_Supplied passage_:
▼

This will reveal my ignorance but can you (or anyone) clarify what happens memory-wise if within the scope of a larger program a subroutine is called that uses modules not included by the subroutine containing the call statement. generally, those modules may contain global variables which may or may not have the ALLOCATABLE attribute and may or may not be part of derived data types.

in serial application, the memory for those globals would have been allocated elsewhere and hence would be untouched by calling the subroutine and including the modules, right? in contrast, local variables would behave as jim describes it.
in parallel application, the only convention that makes sense would be that all globals included that way are silently assumed to be shared? presumably, there is not even a way to make any of them PRIVATE even if i use the same module also in the calling subroutine, correct?

Also, in my case -openmp did not seem to make declared arrays stack local implicitly. Adding -recursive did, however (again, this is only for ifort 11.1.046). Is this also related to whether the size of the local array in the subroutine is known at compiletime or only at runtime?

Thanks for any further hints,
andreas

gilthe · ‎09-18-2009

Quoting - gilthe

Also, in my case -openmp did not seem to make declared arrays stack local implicitly. Adding -recursive did, however (again, this is only for ifort 11.1.046). Is this also related to whether the size of the local array in the subroutine is known at compiletime or only at runtime?

i'll take this statement back. behavior from yesterday is not reproducible today.
sorry,
andreas

jimdempseyatthecove · ‎09-18-2009

Data Objects declared within a Module are static (equiv to SAV) to those routines that USE the module. IOW they are _used_ within the scope of the subroutine but _declared_ outside the scope of the subroutine. However, a module may also declare THREADPRIVATE data objects, and these become static variables within each thread context. The non-THREADPRIVATE module declared data can be considered shared static and the THREADPRIVATE module declared can be considered private static (meaning all subroutine levels withina thread has one copy while each thread has its own copy).

>>presumably, there is not even a way to make any of them PRIVATE even if i use the same module also in the calling subroutine, correct?

By using THREADPRIVATE data within the module you make them PRIVATE

>>Also, in my case -openmp did not seem to make declared arrays stack local implicitly. Adding -recursive did,

**** Steve, are you reading this? Is this correct behavior???

In the code I use/develop, I add the AUTOMATIC attribute. This is an explicit declaration to the compiler as to my requirements. This is non-standard Fortran. RECURSIVE is the recommended way. To me, RECURSIVE works, but it is not proper since these routines are NOT recursive (not used recursively). NOSAVE might be a better attribute. But this is a standards issue out of my control.

>>Also, in my case -openmp did not seem to make declared arrays stack local implicitly. Adding -recursive did, however (again, this is only for ifort 11.1.046). Is this also related to whether the size of the local array in the subroutine is known at compiletime or only at runtime?

No, this is related to whos code the compiler vendor did not want to break.

Consider IMPLICIT NONE, where each variable (scalar and vector) must be declared, consider SAVE as one of those declarations to explicitly state the variable (scalar and vector) is to be static. Now consider there is no way (no standards way)to explicitly state a variable (scalar and vector) is to be stack local.

Jim Dempsey

▲

_Supplied data_:
▼

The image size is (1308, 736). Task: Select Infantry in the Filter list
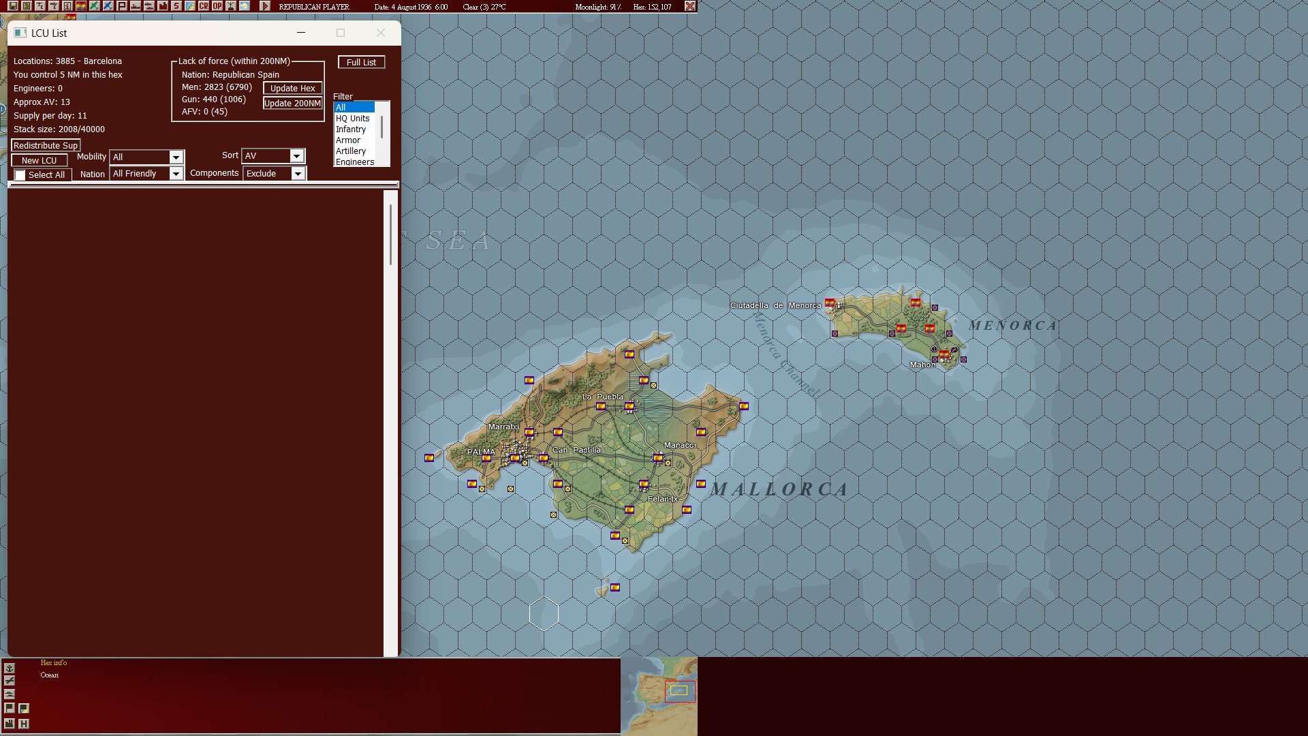[351, 129]
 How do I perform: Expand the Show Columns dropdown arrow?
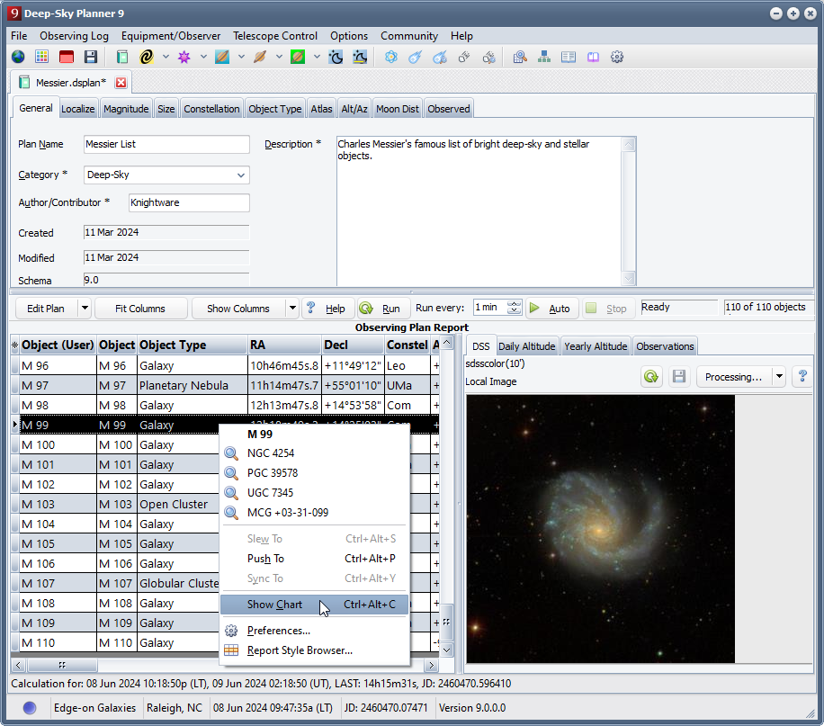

▲

_What you need to do_:
Answer these questions about the Fortran forum thread:
1. To which ifort version does andreas say his -recursive observation applies?
2. According to the reply, how can module data be made PRIVATE?
3. Which attribute does Jim Dempsey add in the code he uses or develops?

_Response for this exercise_:
1. ifort 11.1.046
2. By using THREADPRIVATE data within the module
3. The AUTOMATIC attribute